**Exercises:**
1. In the Hall thruster stability page, rewrite the paragraph beginning "Despite active study for decades" as a short bulleted list that keeps its main facts.
2. According to the Hall thruster stability page, at what frequency is the breathing mode particularly coherent when the H9 runs on krypton at 400 V and 15 A?

**Provided passage:**
::::::::
Project

Stability Analysis of Hall Thrusters


The H9 Hall thruster operating on krypton at 400 V and 15 A. At this condition, the breathing mode is particularly coherent at 20 kHz.

project personnel
Ethan Dale

principal investigator
Benjamin Jorns

affiliated personnel
Kentaro Hara (PDML)

previous personnel
Michael Sekerak

project sponsors
NASA

associated thrusters
H6, H9

Despite active study for decades, the stability of Hall thrusters is still not completely understood from first principles. Specifically, these devices exhibit several instabilities that are not completely characterized theoretically. These stability issues are problematic in two ways: the presence of instabilities may influence performance in-flight, and the lack of understanding of these phenomena makes it difficult to reproduce them with numerical simulation.
::::::::
Some records:
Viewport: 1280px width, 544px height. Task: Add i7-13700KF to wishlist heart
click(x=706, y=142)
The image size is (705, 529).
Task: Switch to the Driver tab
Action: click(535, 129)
::::::::
**Worked answers:**
1.
- Hall thruster stability is still not fully understood from first principles, despite decades of study.
- These devices show several instabilities that lack complete theoretical characterization.
- Instabilities may affect in-flight performance.
- The limited understanding of these phenomena makes them hard to reproduce in numerical simulation.

2. 20 kHz.